[RAW DATA]:
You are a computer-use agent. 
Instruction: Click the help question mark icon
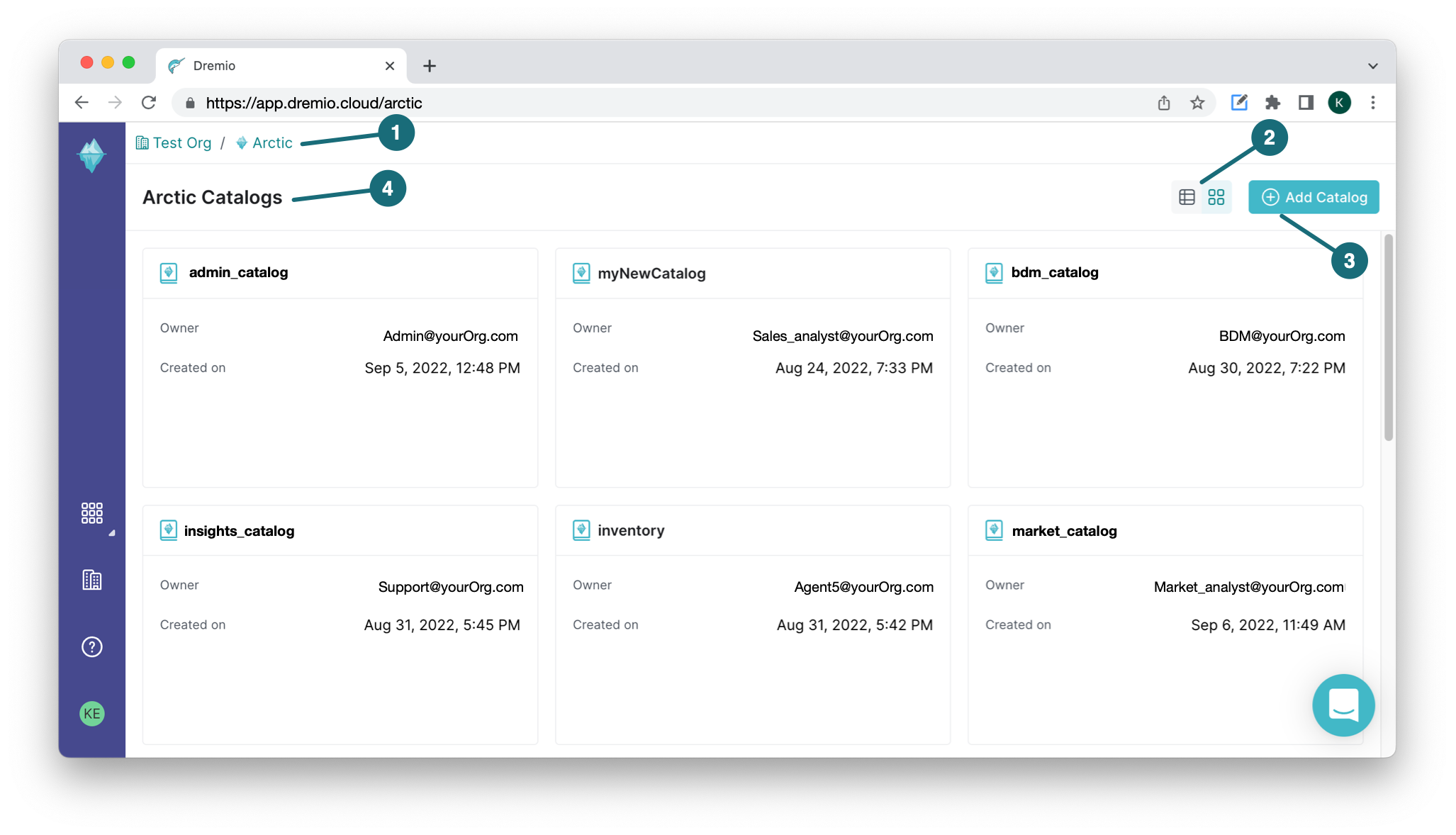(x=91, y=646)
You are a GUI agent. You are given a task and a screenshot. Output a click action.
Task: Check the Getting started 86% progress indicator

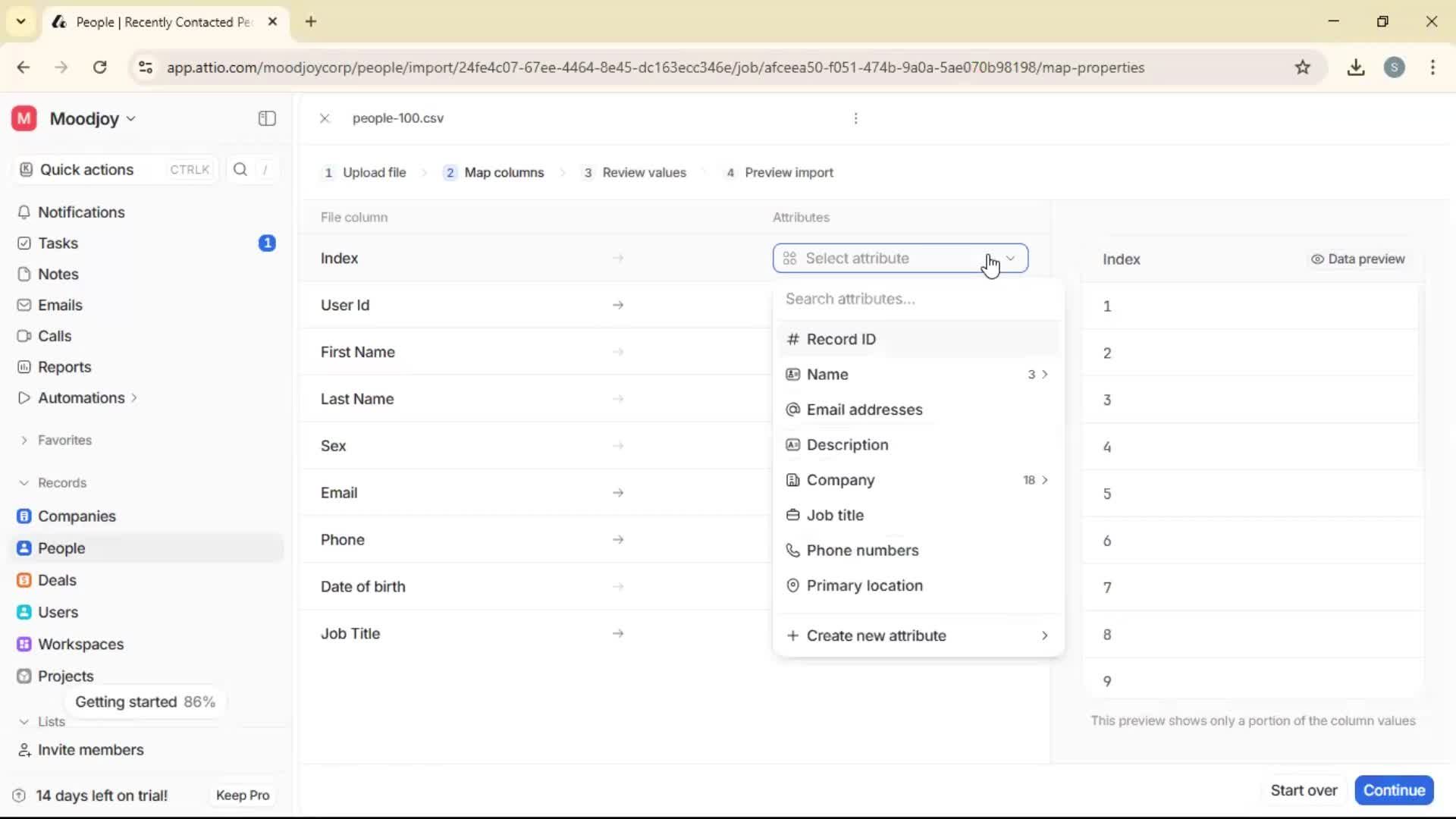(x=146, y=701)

[TASK BRIEF]: In your output, repeat the listing above exactly and include none of the pictures.

[FINISHED EXERCISE]:
You are a computer-use agent. 
Instruction: Click the help question mark icon
(x=91, y=646)
You are a GUI agent. You are given a task and a screenshot. Output a click action.
Task: Check the Getting started 86% progress indicator

(x=146, y=701)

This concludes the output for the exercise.